Student startup taps soccer’s universal appeal
Soccer transcends national barriers. When Seokhoon Jun and James Jun moved from South Korea to Toronto in 2002, they discovered that, more than just a game, soccer could be a way to transition into a new life.
“I was a soccer player myself—I was involved in soccer all my life, volunteering, organizing games, coaching kids, etcetera,” said Seokhoon Jun, fourth-year entrepreneurship student and founder of the soccer non-profit STADIUM. “It was the biggest tool I had to adapt and get into the social groups here. I learned a lot from other people involved in sports, and it helped me through bad times when I had depression.”
The appeal of soccer is universal: the sport is not only globally popular, but it also has virtually no barrier to access. “Oftentimes when we look at our players coming from Europe, from Africa, from South America, they already know the game,” said James Jun, founding member of STADIUM. “They’ve been playing it in some form or another at home. And they come here, and unlike other sports such as hockey where you need to buy equipment, you can just wear your running shoes, come out, and play.”
STADIUM is an initiative that organizes pick-up soccer games around Toronto, geared towards Canadian newcomers.

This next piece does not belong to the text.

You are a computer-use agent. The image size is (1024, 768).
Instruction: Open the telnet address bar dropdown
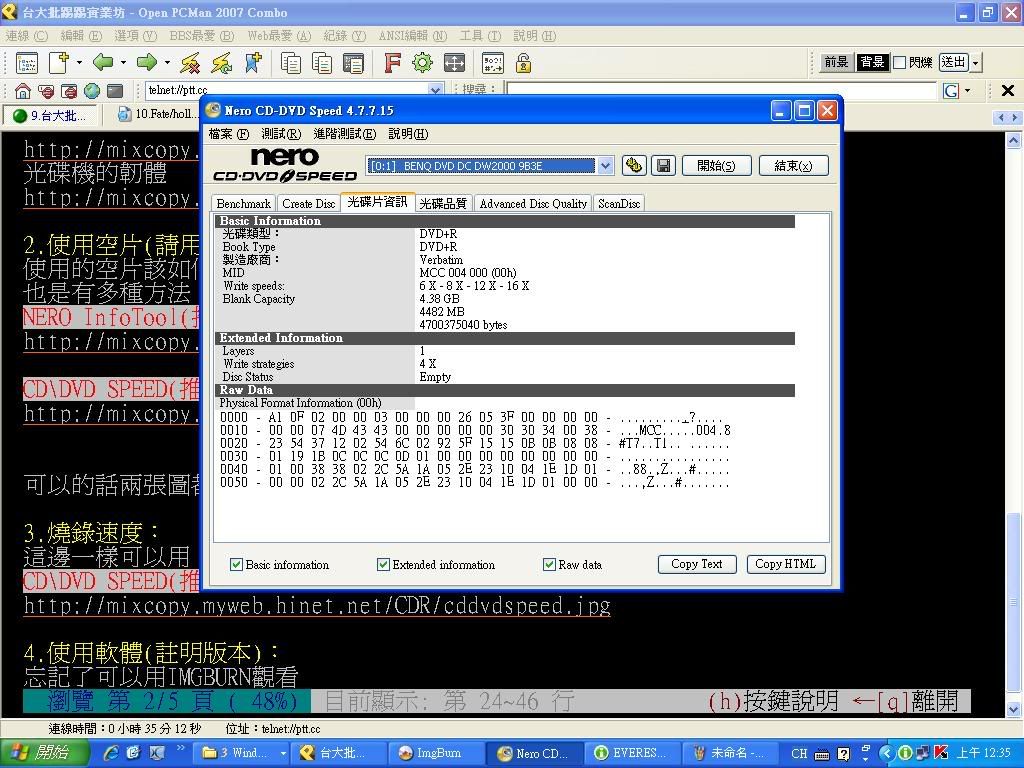click(435, 90)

Since incorporation in November and launching operations in February, STADIUM has held more than 70 events at locations including Nelson Mandela Public School and Thorncliffe Park Public School (where free kids’ programs are held all summer long). Proceeds go towards funding free soccer games in underserved communities.
“Ultimately, the games come down to fun,” said James Jun. “We keep it casual. We keep it focused on the players so they get a lot of playing time and forget what they did beforehand, what they’re doing afterwards. They can focus on the game and meet new people.”
STADIUM was developed as Seokhoon Jun’s two-year entrepreneurship capstone project at the Ted Rogers School of Management, where students were encouraged to identify their own interests and build a business model in that domain. The business was incubated in the SocialVentures Zone, which helped develop a model for recruiting volunteers, and was recently accepted into iBoost.
He credits TRSM Professors Steven Gedeon and Charlene L. Nicholls-Nixon for helping get the business off the ground: “They provided a lot of insights into building business models, and how to scale your business idea from your own interest into a reality. They helped me design the whole operational side of the business.”